- Text extract -
********

Used Book Collections take place at Eagle Storage (555 Rogers Street) from 10 a.m. – 1:30 p.m. on the following Saturdays:
Please enter through the large garage doors on the west side of the building and come up the ramp. Follow signage down a few aisles to find us sorting your donations!
We do NOT accept or attempt to resell:
VCR tapes / cassette tapes
Reader’s Digest Condensed books
We screen Children’s Books according to CPSC guidelines. Download the Reseller’s Guide and see page 18 & 20 of the pdf (numbered page 16 & 18 of the guide.)
· Metal Spiral Bound Children’s Books cannot be resold and will be put in the trash.
· Soft plastic (such as those intended for the bathtub) cannot be resold and will be put in the trash.
· Children’s Paperback Books published in 1985 or earlier cannot be resold and will be sent to SCARCE for recycling.
· Children’s Hardcover Books published in 1985 or earlier may be sold from our Better Books section or may be sent to SCARCE for recycling.
You can take print items we do not accept or cannot resell directly to:
SCARCE, 799 Roosevelt Rd., Building 2, Suite 108, Glen Ellyn
The 61st Annual Downers Grove Used Book Sale will be held Thursday – Saturday, June 20 – 22, 2019 at the Henry Puffer Elementary School gym and stage.
Our 60th Annual AAUW Downers Grove Used Book Sale was held on June 14 – 16, 2018. Photos are on our Facebook page.
Enjoy some history about our 60 years of used book sale endeavors.
An excerpt from the 1960 year end report marking the beginning of the used book sale:
The AAUW “Used Book Market” began as a one day sidewalk sale on Main Street just outside the First Bank and later near the Main Street Cemetery. It continued outside for 11 years.
Longtime member, Christine Myles, remembers her first summer in Downers Grove: “I saw these strange ladies behind folding tables with short stacks of books on them. Never in the 35 years of living on Chicago’s south side had I seen such an operation! <snip> realizing the benefits of the Used Book Sale, I’m really quite proud of <becoming> one of those strange ladies!”
Book collections were originally made on an individual basis; we would use our own vehicles to pick-up donations or invite drop offs to the home currently used for storage. Collections soon became a public affair, held in parking lots in the sun, snow, or rain!
Originally, books were stored in the basement of branch members. Various members donated their entire basements to our effort over the years.
We began storing books at Eagle Storage in 1995. The Curio section was the final section moved out of a basement just a few years ago. The collections were moved indoors at Eagle in 1998.
The sale itself moved indoors, first to the basement of the First Congregational Church in 1972 when it became a three day sale.
It has been held at the Puffer School since 1995.
The line that forms before opening each day continues to be long!
With a used book collection effort that lasts 9 months, we inevitably get items we cannot sell and the amount of books we collect cannot be sold out in just three days. What exactly we have done with unwanted and leftover books has varied with individual AAUW member effort remaining the constant.
Unwanted items from collections have in the past been recycled by individual members in their home garbage and recycling as well as at Eagle Storage.
*Currently, a member takes items to SCARCE (www.scarce.org) where they are sold, donated, or recycled.
The leftover books after the sale are shared with other local non-profits.
*Friends of the Library (www.dglibrary.org/donate) choose from the remaining cookbooks and travel books for their sale.

********

- What this task involves -
Please continue the page about the AAUW Downers Grove used book sale, picking up right after its last sentence.

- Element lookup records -
********

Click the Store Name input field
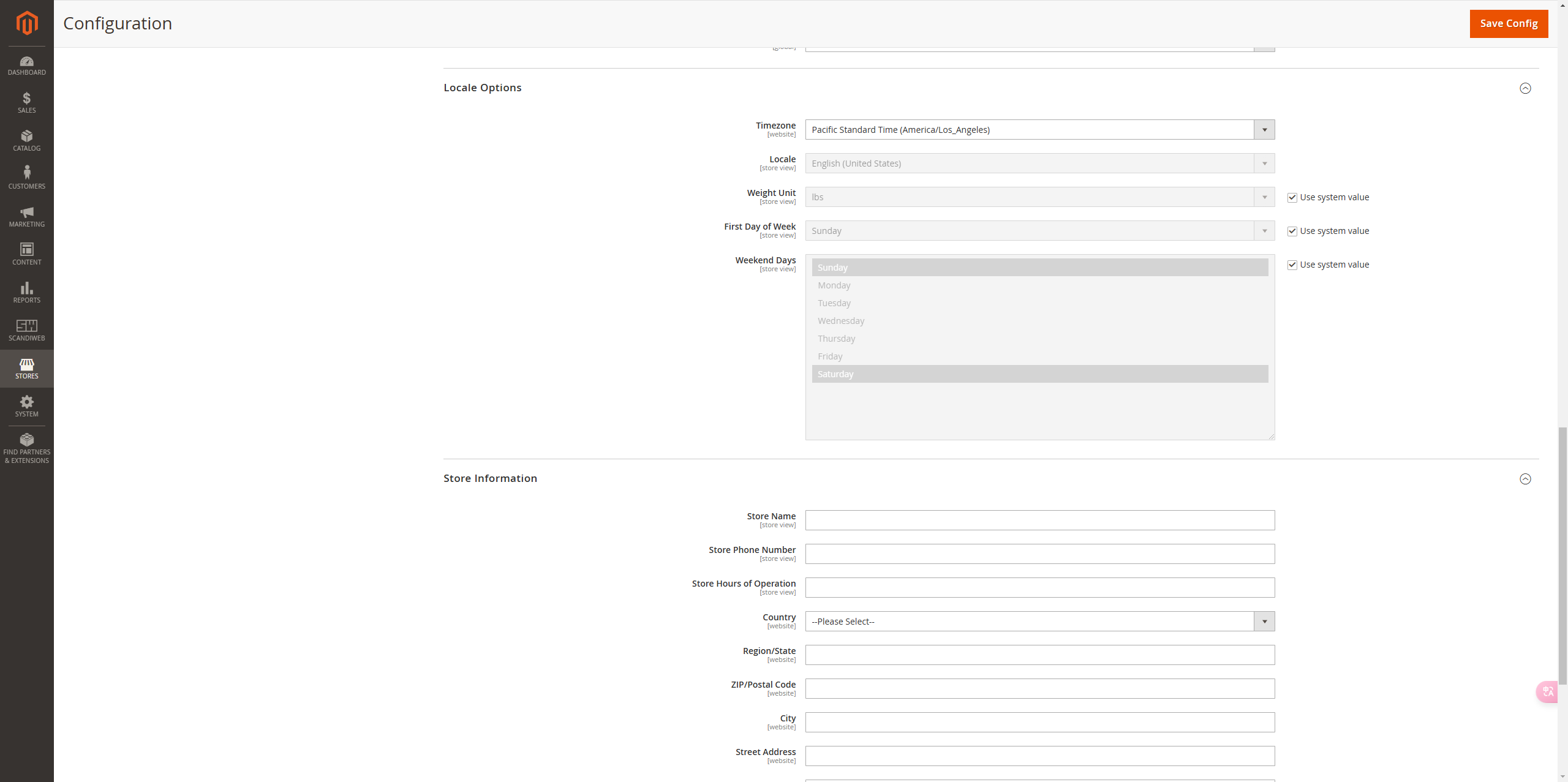This screenshot has width=1568, height=782. click(1039, 521)
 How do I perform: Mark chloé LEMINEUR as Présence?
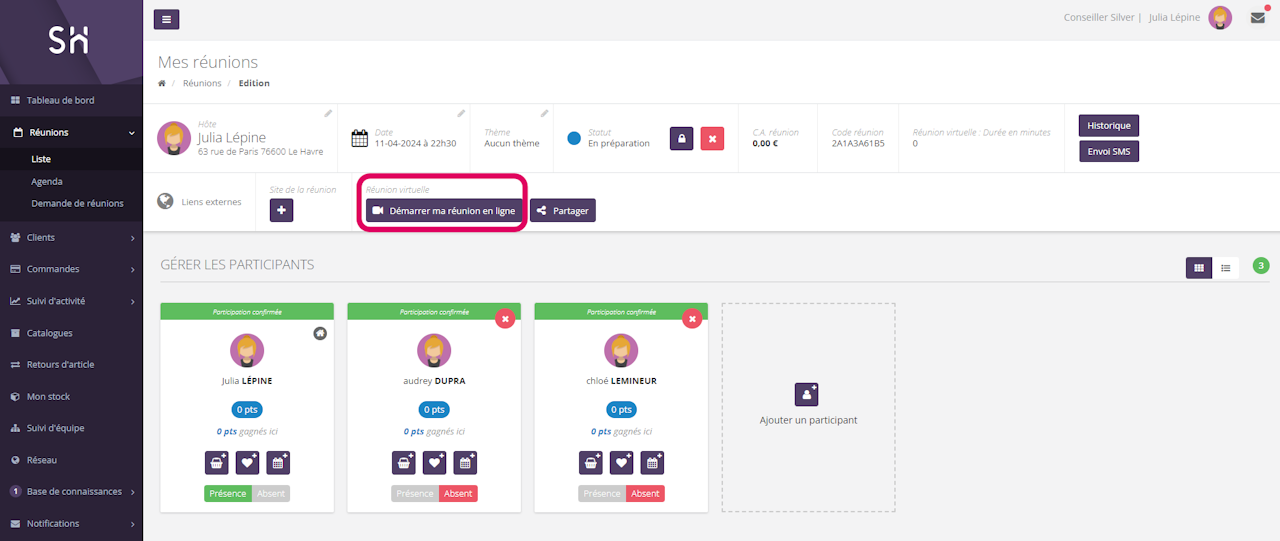[601, 494]
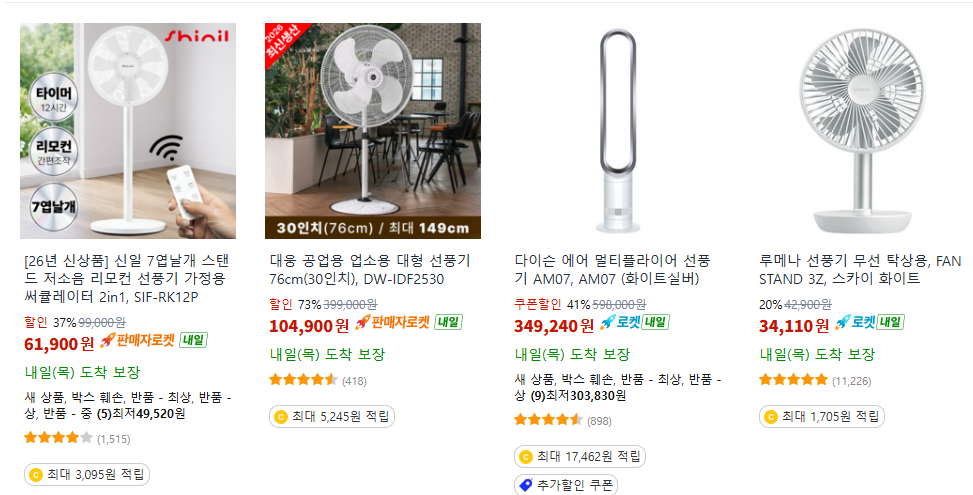Screen dimensions: 973x495
Task: Open the Lumena desk fan image
Action: click(x=863, y=131)
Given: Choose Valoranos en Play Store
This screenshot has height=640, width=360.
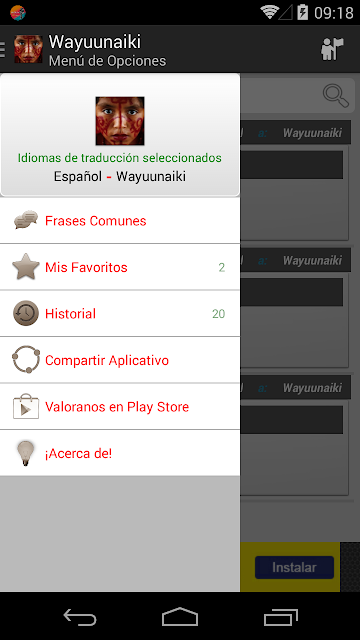Looking at the screenshot, I should click(120, 407).
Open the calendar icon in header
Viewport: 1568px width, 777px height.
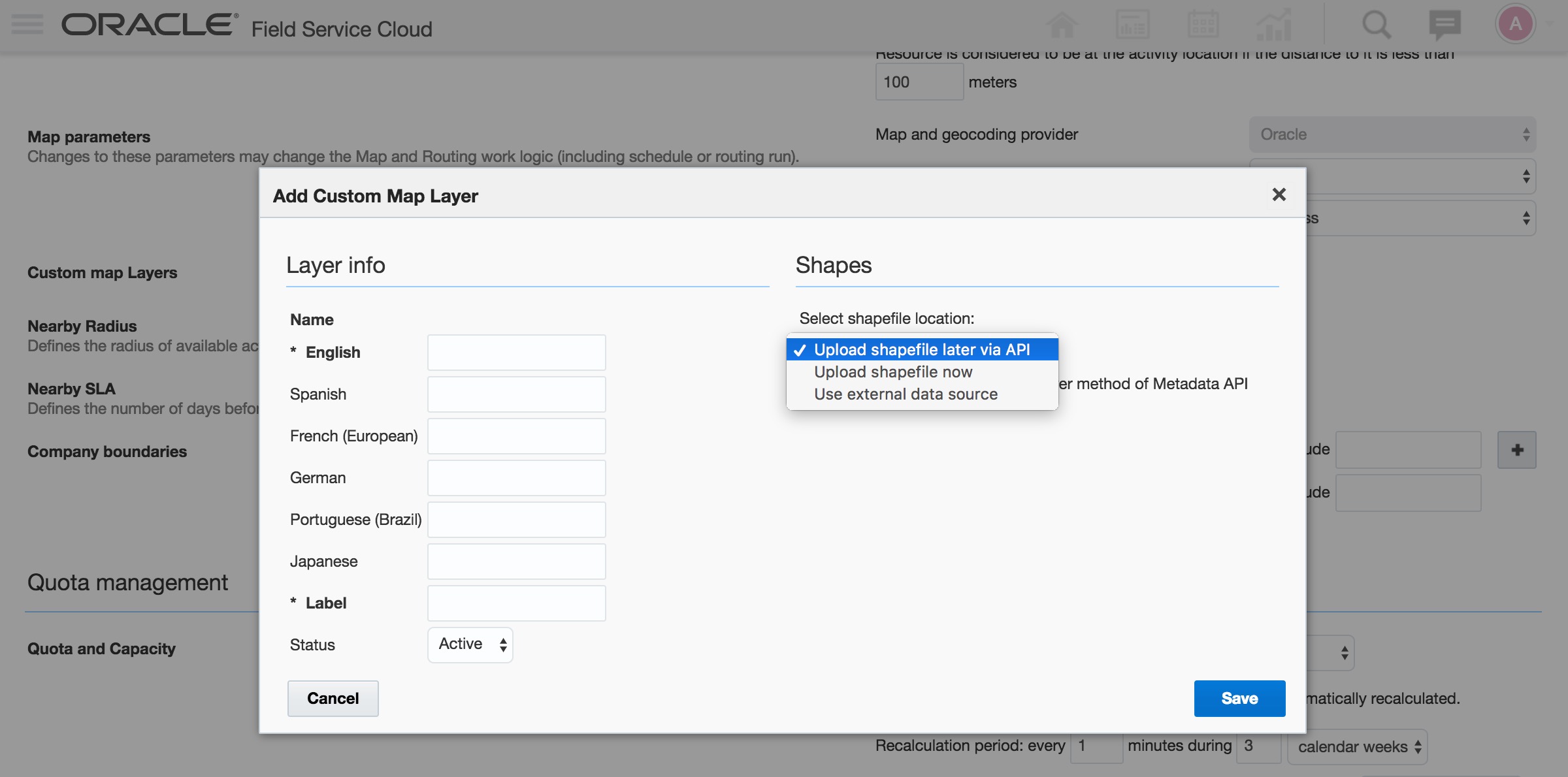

********

- Solved exercise -
*Hopes Front Door (www.hopesfrontdoor.com) has received a box or two of the remaining Children’s books to share with clients.
*We have supported missions in Aurora, Illinois and India.
*Even a prison took some of the items for awhile!
These sources still don’t account for everything left after the sale!
*Up until 1989, individual members were tasked with hauling and disposing of the leftover books from the church basement.
*For a number of years after we moved to Henry Puffer School, we paid a recycling company to remove and dispose of the books.
*Before Open Books in Chicago (www.open-books.org) even had a storefront, the founder hauled the leftovers from 2006-2008 to various garages, warehouses, and basements so she would be prepared for the day she had an actual building (Open books now has 2 locations and an online store!)
*Currently we use B-Logisitcs also known as Discover Books (www.discoverbooks.com) They originally provided us with a portion of the proceeds for books they sold through their online store. Now, they pay us a flat rate based on the weight of the books they remove.
What about the “artful nudes” coffee table books? A member takes them to Frugal Muse (frugalmusebooks.com) where we receive a fair cash value. That way we don’t have to break up the giggling groups at the Arts & Entertainment table during the book sale!
Why do we hold this sale? What do we do with the proceeds?
Originally, the funds were used for “Fellowship” or what many organizations call “Ways and Means” to pay room rental fees and provide refreshments at branch meetings.
At some point, all proceeds were directed away from the branch and toward the National AAUW Education Foundation (www.aauw.org/what-we-do/educational-funding-and-awards) to fund national fellowships, research grants, and other educational endeavors of AAUW.
In 1984, the controversial decision was made to keep 49% of the proceeds local while continuing to send 51% to the National EF. The Branch funded an Educational Equity Speakers Bureau as well as the Back to the Books Scholarship.
The Speakers Bureau provided presentations at local Downers Grove schools as well as throughout Illinois for over 15 years but is no longer active.
The Back to the Books Scholarship has assisted 64 women in completing their education (plus 1 more funded by a private donation to the Scholarship Fund.) The photo collage includes pictures of 18 of those winners.
Over $100,000 has been given in amounts from $500 – $3000 to up to four recipients each year. There was only one year that there wasn’t a single applicant; usually the Scholarship Committee has a difficult job choosing the recipients.
The money has allowed women to earn everything from certificates to PhDs. The fields studied include:
Applied Behavioral Sciences
Social work & Counseling including human services, human relations, family intervention
Education including Art, Curriculum/ESL/Bilingual, Early, Elementary, & Special Ed.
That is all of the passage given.